1. Put the Funds into a Traditional IRA
When you file your tax return you have the option to have your refund split between up to three different accounts. You can even have funds electronically transferred to a tax friendly traditional IRA. You can use these contributions to lower your adjusted gross income for the year.
2. Purchase Inflation-Adjusted Savings Bonds
In addition to transferring funds to a retirement account, the IRS has recently began allowing taxpayers to use a portion of their refund to buy inflated adjusted saving bonds, commonly referred to as I Bonds. The government makes this process easy, all you have to do is fill out IRS Form 8888 and designate how much of your refund you want to invest in I Bonds. They are exempt from state and local taxes, and federal taxes are deferred until you redeem the bond.
3. Use the Money for a Down Payment on a House
We all know there are multiple tax advantages of homeownership. You can write off mortgage interest, deduct property taxes, and many homebuyers qualify for IRS credits of up to $8,000. If your refund is large enough, you could use it as a down payment on a house. If you do qualify for a new homebuyer credit then you can even use the funds to help cover your closing costs.
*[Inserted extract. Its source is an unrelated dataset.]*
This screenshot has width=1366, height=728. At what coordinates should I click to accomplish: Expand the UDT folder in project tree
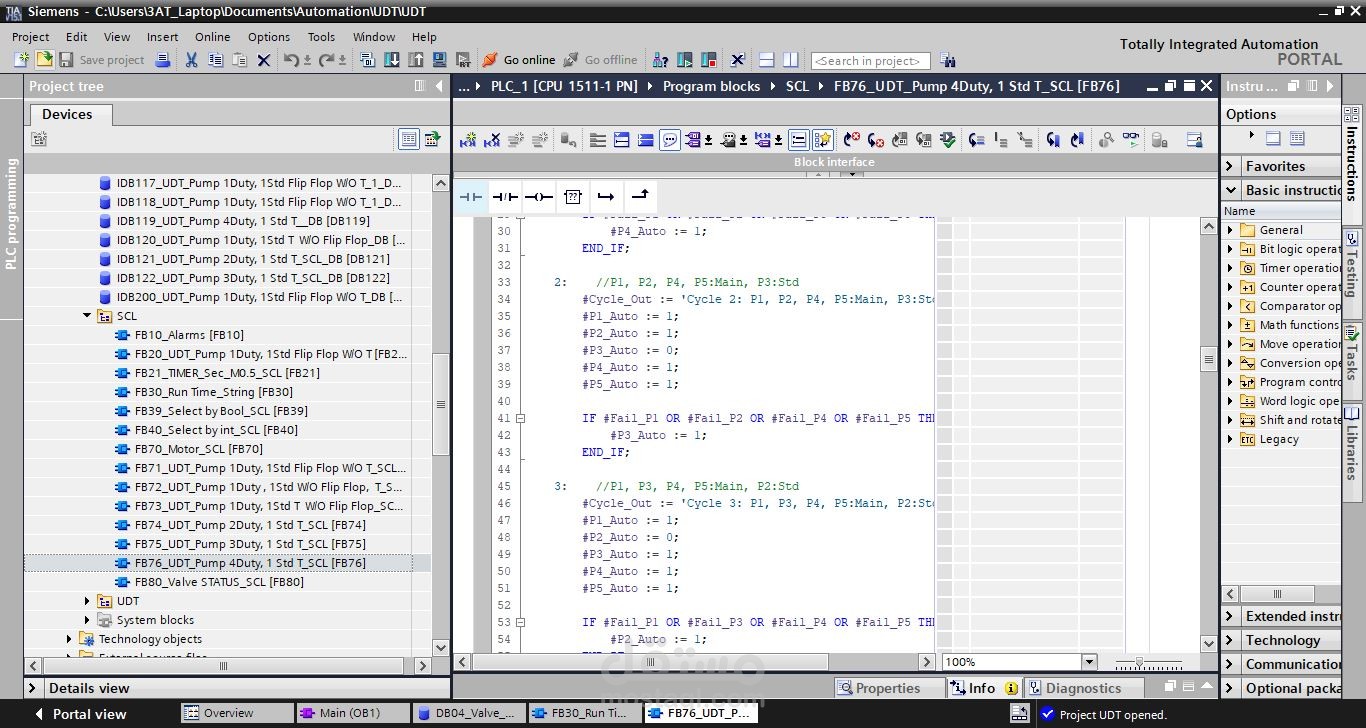87,601
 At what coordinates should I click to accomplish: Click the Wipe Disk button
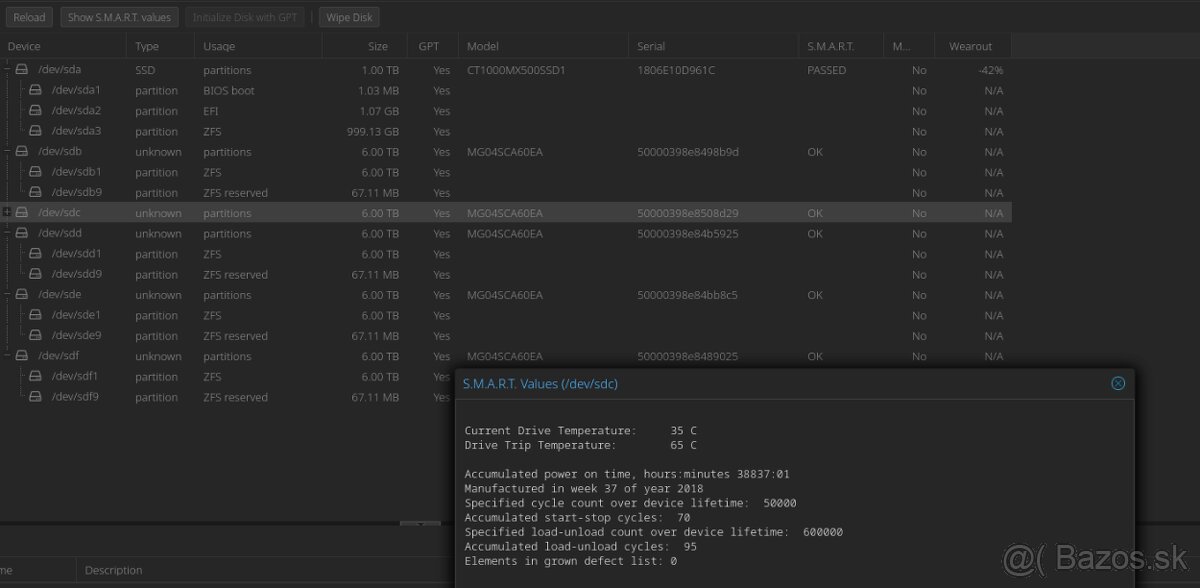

4. Make Energy Efficient Upgrades to your Home
If you already own your home then you might want to consider making energy efficient upgrades to your house. In addition to increasing the value of your property, many upgrades qualify for tax incentives. To find out the exact amounts, check out EnergyStar.gov.
5. Make a Donation to a Qualified Charity
You can easily donate a portion of your tax refund to a qualified charity to directly reduce your adjusted gross income. Even if you cannot afford to make a large monetary contribution all miles driven to, from and during volunteer work are deductible expenses, as well as any goods or supplies you purchased while volunteering.
6. Invest in Yourself
Instead of investing your money into a retirement account you could invest in yourself and take a class at a local university. Depending on your income level the American Opportunity Tax Credit could cover the cost of up to the first $2,500 in qualifying tuition and related expenses.
7. Buy a Qualifying Hybrid
Although popular cars such as the Toyota Prius no longer qualify for the Alternative Motor Vehicle Credit, there are plenty of vehicles that do—Including the Ford Fusion Hybrid, which qualifies for a $3,400 credit.
8. Open a 529 College Savings Fund
Contributing to a 529 College Savings Plan is another smart use for your IRS refund. Similarly to a Roth IRA, you do not have to pay taxes on the interest that accumulates in the account.
9. Buy New Office Computers or Equipment
If you are self-employed or own a small business then you can use your refund to purchase new office computers, furniture, equipment, or just about anything else that qualifies as a business expense. Just be sure to save all of your receipts!
10. Purchase a Health Insurance Plan
Those of you who are self-employed taxpayers can also take a deduction for your health insurance expenses. I recommend purchasing your plan now so that you can use your refund to pay for a majority of the yearly premium, which will lower your monthly payments.